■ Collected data
☆ ☆ ☆ ☆ ☆

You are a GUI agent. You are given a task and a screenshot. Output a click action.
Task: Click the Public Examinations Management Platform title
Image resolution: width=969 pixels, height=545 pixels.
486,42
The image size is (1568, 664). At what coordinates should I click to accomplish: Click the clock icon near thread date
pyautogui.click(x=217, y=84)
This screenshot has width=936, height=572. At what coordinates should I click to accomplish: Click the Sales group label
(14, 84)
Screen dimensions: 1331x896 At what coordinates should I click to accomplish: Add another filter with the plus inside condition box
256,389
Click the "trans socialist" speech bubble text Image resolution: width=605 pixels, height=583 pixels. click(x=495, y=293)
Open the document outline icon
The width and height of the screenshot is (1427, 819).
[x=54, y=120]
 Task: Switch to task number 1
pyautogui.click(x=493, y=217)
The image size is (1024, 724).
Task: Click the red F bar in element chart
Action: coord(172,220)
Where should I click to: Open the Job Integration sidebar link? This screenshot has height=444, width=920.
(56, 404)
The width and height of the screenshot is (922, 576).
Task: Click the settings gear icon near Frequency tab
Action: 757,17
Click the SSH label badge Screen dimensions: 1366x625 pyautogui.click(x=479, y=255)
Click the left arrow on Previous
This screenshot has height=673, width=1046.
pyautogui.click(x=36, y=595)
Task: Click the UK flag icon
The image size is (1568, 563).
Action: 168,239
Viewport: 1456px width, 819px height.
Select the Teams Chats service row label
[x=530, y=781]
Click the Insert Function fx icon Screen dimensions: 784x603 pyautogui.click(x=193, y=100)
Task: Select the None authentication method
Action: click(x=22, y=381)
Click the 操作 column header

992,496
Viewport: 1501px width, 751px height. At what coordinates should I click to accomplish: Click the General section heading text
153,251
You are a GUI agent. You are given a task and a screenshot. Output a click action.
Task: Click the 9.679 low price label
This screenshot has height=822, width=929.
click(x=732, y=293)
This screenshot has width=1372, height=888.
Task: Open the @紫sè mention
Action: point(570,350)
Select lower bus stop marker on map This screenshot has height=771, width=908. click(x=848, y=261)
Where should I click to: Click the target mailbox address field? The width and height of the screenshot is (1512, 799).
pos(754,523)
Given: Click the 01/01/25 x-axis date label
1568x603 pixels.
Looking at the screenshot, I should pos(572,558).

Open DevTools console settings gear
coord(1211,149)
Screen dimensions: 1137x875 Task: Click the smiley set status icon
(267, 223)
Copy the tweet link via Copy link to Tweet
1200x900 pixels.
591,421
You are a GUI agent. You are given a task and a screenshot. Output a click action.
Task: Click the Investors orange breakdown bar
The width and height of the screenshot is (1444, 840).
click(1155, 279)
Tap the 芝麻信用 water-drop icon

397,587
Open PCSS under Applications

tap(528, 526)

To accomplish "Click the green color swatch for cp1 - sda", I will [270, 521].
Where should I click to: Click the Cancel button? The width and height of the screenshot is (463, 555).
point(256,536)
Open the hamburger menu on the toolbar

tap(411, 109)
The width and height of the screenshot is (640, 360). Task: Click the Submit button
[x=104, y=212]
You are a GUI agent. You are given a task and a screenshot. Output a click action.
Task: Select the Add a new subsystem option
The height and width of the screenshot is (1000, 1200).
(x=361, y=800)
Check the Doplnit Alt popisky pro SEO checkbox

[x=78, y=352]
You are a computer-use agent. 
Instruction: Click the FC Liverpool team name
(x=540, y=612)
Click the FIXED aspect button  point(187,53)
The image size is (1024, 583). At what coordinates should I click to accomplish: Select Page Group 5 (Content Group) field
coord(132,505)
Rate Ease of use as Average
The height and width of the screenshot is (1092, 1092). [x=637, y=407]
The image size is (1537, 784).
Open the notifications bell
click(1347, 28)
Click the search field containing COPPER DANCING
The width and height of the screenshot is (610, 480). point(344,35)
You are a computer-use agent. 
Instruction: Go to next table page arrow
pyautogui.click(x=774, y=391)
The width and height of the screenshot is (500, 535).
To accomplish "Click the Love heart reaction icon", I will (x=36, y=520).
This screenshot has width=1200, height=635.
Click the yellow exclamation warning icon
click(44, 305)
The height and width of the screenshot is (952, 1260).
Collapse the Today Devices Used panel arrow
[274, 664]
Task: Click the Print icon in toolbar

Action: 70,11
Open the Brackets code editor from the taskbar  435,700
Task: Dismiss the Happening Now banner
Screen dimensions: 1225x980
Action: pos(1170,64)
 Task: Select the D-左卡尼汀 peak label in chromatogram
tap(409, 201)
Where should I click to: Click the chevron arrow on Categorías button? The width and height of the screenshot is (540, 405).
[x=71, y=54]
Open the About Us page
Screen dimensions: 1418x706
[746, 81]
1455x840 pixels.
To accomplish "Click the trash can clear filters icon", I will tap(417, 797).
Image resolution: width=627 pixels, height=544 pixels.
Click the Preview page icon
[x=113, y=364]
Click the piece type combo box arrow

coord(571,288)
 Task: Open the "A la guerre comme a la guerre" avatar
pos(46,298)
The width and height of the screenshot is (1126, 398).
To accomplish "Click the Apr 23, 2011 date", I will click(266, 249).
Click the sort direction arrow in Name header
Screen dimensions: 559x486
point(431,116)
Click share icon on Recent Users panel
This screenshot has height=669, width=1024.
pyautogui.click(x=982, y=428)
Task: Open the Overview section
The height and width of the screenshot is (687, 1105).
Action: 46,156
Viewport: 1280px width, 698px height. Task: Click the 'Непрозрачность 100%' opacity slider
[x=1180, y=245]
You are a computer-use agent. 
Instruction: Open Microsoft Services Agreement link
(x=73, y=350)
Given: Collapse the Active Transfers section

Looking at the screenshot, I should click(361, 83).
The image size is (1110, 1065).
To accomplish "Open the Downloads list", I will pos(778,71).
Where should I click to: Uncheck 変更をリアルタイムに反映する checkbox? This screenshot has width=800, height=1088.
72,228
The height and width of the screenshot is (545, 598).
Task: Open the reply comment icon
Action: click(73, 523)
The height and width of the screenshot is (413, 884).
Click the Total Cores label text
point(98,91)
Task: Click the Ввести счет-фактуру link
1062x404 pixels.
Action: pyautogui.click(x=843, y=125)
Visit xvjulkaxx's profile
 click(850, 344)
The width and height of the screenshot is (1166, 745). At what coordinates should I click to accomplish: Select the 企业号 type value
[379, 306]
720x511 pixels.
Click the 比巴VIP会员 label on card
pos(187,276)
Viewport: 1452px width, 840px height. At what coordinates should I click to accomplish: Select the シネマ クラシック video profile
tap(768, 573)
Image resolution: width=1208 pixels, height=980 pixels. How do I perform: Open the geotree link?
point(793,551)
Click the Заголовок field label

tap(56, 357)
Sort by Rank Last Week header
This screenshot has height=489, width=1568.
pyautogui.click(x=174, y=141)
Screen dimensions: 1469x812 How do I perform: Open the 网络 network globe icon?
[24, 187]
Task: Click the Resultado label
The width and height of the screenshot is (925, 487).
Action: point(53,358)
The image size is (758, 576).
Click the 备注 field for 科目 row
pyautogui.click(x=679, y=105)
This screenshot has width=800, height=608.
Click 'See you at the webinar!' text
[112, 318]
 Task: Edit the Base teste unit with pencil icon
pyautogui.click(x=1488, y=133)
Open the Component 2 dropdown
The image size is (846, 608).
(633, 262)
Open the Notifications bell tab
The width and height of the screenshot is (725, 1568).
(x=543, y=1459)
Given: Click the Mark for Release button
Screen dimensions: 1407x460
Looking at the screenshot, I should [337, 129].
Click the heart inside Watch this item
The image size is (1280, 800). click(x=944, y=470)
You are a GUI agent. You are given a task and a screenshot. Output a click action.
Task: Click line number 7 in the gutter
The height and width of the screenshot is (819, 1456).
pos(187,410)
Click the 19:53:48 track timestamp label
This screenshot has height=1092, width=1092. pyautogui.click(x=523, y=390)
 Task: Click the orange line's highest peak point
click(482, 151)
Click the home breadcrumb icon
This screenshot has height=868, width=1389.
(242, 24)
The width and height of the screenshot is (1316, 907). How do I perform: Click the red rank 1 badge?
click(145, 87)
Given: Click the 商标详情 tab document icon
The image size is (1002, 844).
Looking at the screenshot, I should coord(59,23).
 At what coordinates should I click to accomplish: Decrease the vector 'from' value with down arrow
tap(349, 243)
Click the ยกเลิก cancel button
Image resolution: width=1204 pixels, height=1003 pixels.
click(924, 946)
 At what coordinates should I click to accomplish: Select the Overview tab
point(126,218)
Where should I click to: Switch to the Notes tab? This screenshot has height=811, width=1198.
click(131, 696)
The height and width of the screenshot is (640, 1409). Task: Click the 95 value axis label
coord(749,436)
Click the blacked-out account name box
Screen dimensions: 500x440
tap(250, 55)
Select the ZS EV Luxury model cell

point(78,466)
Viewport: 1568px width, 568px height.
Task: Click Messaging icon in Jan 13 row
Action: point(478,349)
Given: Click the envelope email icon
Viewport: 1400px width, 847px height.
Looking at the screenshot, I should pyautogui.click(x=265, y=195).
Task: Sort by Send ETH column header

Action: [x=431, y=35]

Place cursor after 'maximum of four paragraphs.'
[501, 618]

☆ ☆ ☆ ☆ ☆

■ What to work on
Look above for the line with "Task: Select the Add a new subsystem option" and the line with "The width and height of the screenshot is (1126, 398).", and reproduce exactly those two lines plus every line between, nothing more.

■ Response to the exercise
Task: Select the Add a new subsystem option
The height and width of the screenshot is (1000, 1200).
(x=361, y=800)
Check the Doplnit Alt popisky pro SEO checkbox

[x=78, y=352]
You are a computer-use agent. 
Instruction: Click the FC Liverpool team name
(x=540, y=612)
Click the FIXED aspect button  point(187,53)
The image size is (1024, 583). At what coordinates should I click to accomplish: Select Page Group 5 (Content Group) field
coord(132,505)
Rate Ease of use as Average
The height and width of the screenshot is (1092, 1092). [x=637, y=407]
The image size is (1537, 784).
Open the notifications bell
click(1347, 28)
Click the search field containing COPPER DANCING
The width and height of the screenshot is (610, 480). point(344,35)
You are a computer-use agent. 
Instruction: Go to next table page arrow
pyautogui.click(x=774, y=391)
The width and height of the screenshot is (500, 535).
To accomplish "Click the Love heart reaction icon", I will (x=36, y=520).
This screenshot has width=1200, height=635.
Click the yellow exclamation warning icon
click(44, 305)
The height and width of the screenshot is (952, 1260).
Collapse the Today Devices Used panel arrow
[274, 664]
Task: Click the Print icon in toolbar

Action: 70,11
Open the Brackets code editor from the taskbar  435,700
Task: Dismiss the Happening Now banner
Screen dimensions: 1225x980
Action: pos(1170,64)
 Task: Select the D-左卡尼汀 peak label in chromatogram
tap(409, 201)
Where should I click to: Click the chevron arrow on Categorías button? The width and height of the screenshot is (540, 405).
[x=71, y=54]
Open the About Us page
Screen dimensions: 1418x706
[746, 81]
1455x840 pixels.
To accomplish "Click the trash can clear filters icon", I will tap(417, 797).
Image resolution: width=627 pixels, height=544 pixels.
Click the Preview page icon
[x=113, y=364]
Click the piece type combo box arrow

coord(571,288)
 Task: Open the "A la guerre comme a la guerre" avatar
pos(46,298)
The width and height of the screenshot is (1126, 398).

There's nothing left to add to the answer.